Integer.MAX_VALUE Overflow



  • When I arrived on-site back in late 2009, I poked around a lot to see what was what. After clawing my eyes out at the (lack of) architecture that had grown out of this now 14 year old application which grew organically :pause while the tremors abate: I discovered something that I thought was odd.

    In our legacy Oracle-based database application, we use int/Integer for surrogate keys on most of our record types.

    Aside: I am retired military "network/system administrator" type although I grew up through the programming side of computers. During the cutover from 1999 to 2000, I was in a NOC that oversaw the communcations network for Southwest Asia (Saudi, Iran, Iraq, Kuwait ... the whole lot.) We were pinging hard about any Y2K issues that may bite us in the butt. But, for once, the foresight of leadership to test and fix all systems for date issues prevailed and we may have had one problem with one non-critical system somewhere in the backwater of the theater of operations. Suffice it to say, a bit of paranoia about these kinds of things crept into my psyche, especially because of my programming background.

    I immediately noticed that, in the database, *_IDs were specced out as NUMBER -- essentially, maximum storable by Oracle (38 decimal digits, I think?) Regardless, effectively no limit. But in code, we're limited to Integer.MAX_VALUE (0x7fffffff) or 2 billion IDs ... remember, IDs not necessarily active records. (i.e., count(*_ID) != max(*_ID) ... in fact, the difference between the two numbers is like a factor of 100). For some reason, though, at the time I was stuck on the COUNT() not the MAX(). I monitored COUNT() on a monthly basis and thought we were okay.

    For some reason, yesterday, I decided to go back and look at this. I then realized I needed to be looking at MAX() not COUNT(). I ran queries which would find the MAX() *_ID per month for the past 15 months, dropped the results into Excel and drew a trendline.

    We've got roughly 18 months until we rollover.

    I told my boss.  Her eyes get big. 

    "What's the fix?" I suggest changing the *_ID fields in the Java objects to be long/Long vs int/Integer which should cover us for the forseeable future (probably another 10-13 years).

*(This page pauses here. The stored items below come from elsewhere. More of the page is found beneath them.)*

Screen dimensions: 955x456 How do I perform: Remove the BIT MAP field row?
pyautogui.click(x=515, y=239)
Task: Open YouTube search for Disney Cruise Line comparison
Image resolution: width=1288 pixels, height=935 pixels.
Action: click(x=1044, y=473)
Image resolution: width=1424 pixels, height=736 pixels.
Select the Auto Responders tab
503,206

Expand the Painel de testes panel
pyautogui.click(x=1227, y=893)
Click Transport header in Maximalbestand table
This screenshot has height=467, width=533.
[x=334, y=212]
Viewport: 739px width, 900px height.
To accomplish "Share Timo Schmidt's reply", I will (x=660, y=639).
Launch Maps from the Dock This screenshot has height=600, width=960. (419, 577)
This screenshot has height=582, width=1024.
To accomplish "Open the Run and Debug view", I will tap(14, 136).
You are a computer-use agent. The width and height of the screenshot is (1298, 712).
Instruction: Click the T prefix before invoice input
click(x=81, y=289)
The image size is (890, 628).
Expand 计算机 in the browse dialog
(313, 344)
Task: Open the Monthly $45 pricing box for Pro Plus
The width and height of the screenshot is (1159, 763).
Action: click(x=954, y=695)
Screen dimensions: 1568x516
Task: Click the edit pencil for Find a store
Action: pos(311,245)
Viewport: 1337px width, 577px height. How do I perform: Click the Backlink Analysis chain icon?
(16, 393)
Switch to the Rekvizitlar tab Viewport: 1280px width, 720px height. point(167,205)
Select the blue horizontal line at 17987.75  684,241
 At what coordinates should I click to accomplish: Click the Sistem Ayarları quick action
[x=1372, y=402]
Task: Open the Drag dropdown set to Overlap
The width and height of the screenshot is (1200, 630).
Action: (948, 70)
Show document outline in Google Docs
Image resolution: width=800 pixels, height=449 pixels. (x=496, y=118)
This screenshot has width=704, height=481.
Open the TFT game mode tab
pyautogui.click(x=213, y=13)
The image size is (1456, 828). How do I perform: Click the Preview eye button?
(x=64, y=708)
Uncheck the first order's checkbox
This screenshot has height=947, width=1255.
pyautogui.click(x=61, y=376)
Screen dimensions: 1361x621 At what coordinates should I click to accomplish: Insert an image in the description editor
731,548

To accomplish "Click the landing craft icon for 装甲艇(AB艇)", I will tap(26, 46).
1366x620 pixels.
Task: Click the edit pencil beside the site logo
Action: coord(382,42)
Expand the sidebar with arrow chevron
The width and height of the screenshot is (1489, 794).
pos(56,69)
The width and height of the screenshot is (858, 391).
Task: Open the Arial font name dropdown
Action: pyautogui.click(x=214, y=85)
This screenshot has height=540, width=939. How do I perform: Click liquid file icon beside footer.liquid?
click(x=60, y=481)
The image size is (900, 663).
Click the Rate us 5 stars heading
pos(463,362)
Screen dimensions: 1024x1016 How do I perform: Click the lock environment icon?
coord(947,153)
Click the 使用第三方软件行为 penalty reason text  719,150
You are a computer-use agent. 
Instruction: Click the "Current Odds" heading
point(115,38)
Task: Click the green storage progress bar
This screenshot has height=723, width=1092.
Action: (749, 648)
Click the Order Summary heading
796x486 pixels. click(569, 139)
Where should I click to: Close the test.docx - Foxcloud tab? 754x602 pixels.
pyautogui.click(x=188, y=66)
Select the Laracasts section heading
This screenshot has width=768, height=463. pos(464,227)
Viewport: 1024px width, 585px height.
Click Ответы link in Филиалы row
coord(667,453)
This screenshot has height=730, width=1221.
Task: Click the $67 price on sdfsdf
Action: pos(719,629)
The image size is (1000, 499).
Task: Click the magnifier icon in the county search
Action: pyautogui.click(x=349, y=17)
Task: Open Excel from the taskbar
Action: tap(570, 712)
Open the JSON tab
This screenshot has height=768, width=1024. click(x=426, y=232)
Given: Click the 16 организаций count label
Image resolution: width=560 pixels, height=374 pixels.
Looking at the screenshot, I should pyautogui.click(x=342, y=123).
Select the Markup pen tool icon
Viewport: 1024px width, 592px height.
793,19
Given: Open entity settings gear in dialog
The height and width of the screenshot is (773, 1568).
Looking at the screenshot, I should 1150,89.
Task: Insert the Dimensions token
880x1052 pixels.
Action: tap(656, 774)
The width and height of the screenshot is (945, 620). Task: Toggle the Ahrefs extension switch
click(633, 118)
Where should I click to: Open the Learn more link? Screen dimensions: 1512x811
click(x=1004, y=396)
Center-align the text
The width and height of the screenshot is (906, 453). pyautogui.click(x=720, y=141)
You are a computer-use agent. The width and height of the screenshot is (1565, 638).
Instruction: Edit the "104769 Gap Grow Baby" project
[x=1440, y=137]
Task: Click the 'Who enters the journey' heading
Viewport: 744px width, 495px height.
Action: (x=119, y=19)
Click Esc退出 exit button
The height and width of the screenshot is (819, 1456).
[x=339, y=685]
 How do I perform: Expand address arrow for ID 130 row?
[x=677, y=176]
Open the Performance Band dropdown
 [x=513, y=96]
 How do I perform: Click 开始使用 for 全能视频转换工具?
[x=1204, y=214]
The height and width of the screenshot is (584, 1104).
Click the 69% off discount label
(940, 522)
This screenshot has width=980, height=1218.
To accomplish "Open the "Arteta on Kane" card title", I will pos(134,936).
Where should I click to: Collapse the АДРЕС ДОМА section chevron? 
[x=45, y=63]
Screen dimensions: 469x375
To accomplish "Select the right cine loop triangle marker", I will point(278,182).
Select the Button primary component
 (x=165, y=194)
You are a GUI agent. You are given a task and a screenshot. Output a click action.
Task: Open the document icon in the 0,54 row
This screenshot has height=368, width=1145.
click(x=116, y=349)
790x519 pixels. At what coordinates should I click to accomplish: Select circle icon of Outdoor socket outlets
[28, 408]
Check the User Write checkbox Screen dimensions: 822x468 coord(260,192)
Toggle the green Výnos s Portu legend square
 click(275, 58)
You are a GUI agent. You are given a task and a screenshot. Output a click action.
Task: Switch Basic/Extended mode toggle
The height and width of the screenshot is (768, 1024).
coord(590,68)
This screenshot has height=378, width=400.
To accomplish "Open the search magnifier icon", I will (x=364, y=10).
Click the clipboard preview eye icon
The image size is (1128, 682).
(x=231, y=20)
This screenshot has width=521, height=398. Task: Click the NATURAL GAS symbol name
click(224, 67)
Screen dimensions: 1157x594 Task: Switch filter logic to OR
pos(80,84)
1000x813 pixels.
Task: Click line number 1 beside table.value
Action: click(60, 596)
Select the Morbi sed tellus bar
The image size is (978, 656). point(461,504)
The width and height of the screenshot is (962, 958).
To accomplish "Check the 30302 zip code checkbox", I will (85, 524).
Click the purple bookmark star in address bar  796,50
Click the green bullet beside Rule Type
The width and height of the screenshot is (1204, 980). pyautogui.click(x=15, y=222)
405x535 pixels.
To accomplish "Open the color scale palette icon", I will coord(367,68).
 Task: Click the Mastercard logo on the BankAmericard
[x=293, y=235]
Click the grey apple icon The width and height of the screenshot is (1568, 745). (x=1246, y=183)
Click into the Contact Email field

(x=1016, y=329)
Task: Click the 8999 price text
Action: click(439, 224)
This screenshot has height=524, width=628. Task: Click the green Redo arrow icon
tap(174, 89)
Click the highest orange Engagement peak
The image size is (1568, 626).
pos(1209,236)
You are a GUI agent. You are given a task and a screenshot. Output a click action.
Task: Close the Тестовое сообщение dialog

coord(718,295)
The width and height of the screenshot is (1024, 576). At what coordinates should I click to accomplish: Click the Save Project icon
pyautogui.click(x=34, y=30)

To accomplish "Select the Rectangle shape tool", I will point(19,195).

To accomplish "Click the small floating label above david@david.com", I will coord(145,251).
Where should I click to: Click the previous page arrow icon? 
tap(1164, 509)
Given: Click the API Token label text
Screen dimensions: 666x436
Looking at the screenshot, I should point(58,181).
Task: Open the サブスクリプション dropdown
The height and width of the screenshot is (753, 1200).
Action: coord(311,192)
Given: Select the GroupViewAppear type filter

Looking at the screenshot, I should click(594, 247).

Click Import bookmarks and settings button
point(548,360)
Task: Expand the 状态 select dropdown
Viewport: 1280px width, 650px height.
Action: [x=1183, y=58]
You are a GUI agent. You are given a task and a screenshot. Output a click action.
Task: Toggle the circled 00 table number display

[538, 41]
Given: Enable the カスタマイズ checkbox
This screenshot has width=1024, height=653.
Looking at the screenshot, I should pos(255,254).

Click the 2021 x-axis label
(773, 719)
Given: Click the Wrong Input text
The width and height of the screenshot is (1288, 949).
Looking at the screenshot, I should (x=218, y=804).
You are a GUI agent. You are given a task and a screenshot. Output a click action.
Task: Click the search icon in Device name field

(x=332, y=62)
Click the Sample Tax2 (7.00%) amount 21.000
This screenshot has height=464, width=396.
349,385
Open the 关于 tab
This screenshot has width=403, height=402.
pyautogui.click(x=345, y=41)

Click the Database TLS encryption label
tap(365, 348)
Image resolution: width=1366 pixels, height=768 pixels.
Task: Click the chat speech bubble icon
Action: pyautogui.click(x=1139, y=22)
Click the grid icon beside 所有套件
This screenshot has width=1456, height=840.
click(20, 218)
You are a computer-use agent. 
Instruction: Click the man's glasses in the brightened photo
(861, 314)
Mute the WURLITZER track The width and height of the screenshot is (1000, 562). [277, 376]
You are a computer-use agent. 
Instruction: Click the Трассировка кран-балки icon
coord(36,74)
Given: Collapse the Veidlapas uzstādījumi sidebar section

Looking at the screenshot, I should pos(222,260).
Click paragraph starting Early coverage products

    "How long will it take?"  To change the baseline code? A day or so (change it at the data holding object level and fix the ripples as they spiral out.)  However, there are other systems who use our .jar files as libraries for database and object access. I don't know how this will affect them.



  • Ick.

    I am curious as to why MAX and COUNT are so divergent. The main way I can think of this happening is if your app is doing hard deletes of records instead of soft deletes.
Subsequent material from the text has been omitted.